In "195 Lewis," a queer, black, and female cast navigate relationships in the rapidly gentrifying Brooklyn neighborhood of Bed-Stuy.
Photos courtesy of Rae Leone Allen and Yaani Supreme
Thirteen years after the premiere of the L Word—the Showtime series that gave voice to a generation of lesbians that hadn't yet been depicted onscreen—the world around us has changed. There are far more queer and trans representations in pop culture, momentous precedents for LGBT rights, and open conversations about sexuality and gender. And yet, depictions of lesbian culture are still squeezed in the margins of popular television.

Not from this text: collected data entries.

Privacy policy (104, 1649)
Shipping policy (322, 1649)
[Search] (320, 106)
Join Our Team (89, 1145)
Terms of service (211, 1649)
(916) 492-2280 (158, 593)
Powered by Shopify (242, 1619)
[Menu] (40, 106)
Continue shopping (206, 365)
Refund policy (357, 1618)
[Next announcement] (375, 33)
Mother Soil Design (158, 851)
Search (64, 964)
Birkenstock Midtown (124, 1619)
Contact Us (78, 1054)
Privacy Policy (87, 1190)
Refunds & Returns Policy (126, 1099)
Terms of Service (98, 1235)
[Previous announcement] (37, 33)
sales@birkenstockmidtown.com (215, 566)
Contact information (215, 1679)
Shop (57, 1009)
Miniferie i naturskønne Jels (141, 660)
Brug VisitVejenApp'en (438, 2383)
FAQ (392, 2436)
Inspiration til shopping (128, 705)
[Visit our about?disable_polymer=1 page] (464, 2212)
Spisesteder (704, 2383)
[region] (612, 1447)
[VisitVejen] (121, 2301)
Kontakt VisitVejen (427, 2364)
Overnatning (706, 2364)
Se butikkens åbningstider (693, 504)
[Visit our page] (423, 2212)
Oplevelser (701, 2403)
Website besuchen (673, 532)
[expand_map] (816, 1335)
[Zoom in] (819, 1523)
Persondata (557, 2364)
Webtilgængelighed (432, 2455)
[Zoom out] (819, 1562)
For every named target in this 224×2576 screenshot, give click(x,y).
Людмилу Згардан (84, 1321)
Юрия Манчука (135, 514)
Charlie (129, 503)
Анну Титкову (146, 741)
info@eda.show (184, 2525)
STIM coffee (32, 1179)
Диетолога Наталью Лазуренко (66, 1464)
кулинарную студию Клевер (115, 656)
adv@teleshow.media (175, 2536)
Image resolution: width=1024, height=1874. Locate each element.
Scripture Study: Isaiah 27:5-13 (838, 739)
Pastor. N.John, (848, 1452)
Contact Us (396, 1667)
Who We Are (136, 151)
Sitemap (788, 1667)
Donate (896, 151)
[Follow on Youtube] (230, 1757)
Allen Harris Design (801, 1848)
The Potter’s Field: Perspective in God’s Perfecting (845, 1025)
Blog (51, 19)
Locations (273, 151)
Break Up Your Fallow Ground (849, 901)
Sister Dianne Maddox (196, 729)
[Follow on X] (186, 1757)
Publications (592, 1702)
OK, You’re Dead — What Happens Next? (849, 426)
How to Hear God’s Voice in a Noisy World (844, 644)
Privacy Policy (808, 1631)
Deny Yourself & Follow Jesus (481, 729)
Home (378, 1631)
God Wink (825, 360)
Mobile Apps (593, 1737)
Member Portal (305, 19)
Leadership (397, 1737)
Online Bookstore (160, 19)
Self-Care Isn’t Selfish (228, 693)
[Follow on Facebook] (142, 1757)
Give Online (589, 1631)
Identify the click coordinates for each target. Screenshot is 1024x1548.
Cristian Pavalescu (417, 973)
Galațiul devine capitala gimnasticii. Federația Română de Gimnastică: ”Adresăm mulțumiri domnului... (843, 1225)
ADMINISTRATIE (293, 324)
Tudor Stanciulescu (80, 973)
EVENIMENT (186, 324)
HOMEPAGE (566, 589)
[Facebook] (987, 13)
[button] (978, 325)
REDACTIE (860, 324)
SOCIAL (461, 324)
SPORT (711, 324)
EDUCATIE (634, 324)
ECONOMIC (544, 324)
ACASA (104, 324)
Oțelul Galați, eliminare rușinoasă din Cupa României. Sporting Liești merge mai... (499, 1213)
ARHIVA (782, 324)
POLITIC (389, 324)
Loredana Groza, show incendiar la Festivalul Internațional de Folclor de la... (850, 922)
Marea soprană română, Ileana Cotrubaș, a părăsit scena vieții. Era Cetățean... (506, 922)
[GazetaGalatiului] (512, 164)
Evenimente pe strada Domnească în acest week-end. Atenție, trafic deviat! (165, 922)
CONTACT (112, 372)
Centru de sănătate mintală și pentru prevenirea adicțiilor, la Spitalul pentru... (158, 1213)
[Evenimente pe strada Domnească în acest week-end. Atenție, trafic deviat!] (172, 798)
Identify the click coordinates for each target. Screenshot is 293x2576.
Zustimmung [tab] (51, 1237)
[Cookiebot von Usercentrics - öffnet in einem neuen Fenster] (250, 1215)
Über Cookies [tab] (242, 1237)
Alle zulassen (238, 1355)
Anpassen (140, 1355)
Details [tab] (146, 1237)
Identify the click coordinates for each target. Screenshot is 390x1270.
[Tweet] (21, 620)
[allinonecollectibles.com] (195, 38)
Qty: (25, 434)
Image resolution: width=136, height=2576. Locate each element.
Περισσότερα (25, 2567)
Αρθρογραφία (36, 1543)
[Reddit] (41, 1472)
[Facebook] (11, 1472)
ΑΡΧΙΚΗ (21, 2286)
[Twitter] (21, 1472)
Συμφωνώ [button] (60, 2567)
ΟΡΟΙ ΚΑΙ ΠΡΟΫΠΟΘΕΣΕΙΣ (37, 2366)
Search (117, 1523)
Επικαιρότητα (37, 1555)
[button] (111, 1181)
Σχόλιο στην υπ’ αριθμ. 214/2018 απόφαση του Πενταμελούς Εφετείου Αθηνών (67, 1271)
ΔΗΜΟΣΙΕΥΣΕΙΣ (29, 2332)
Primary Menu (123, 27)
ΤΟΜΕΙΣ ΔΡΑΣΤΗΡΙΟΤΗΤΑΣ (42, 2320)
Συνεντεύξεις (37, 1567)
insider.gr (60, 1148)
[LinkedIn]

195 Lewis, a new web series premiering Thursday November 16, not only tackles the intricacies of LGBTQ culture but also offers an intimate look at the queer black community in the Bed-Stuy neighborhood of Brooklyn. Creators Rae Leone Allen and Yaani Supreme—both queer black women who lived in Brooklyn—carve out a space dense with complex LGBTQ women of color, and invite the audience to "feel like they're at the party," director Chanelle Aponte Pearson told Broadly. And from the show's very first episode, 195 Lewis does just that.
Watch the pilot of 195 Lewis exclusively on Broadly:
The series opens with a house party, featuring polarized lighting that sets a cinematic feel and music that moves like it's a character itself. Like any good party, dramas abound and we're quickly introduced to the main characters—a cast of queer black women including Allen—and learn their quirks and dispositions. Allen, as warm and charming in person as she is onscreen, told Broadly that she and her co-creator "love our community and we wanted to see that depicted." It's no surprise that Allen and Supreme pulled these characters from their own friendships and selves: they feel nuanced and complex—real.
"We’ve been able to create this warm and embracing world. We want people to join and feel safe there," Allen said.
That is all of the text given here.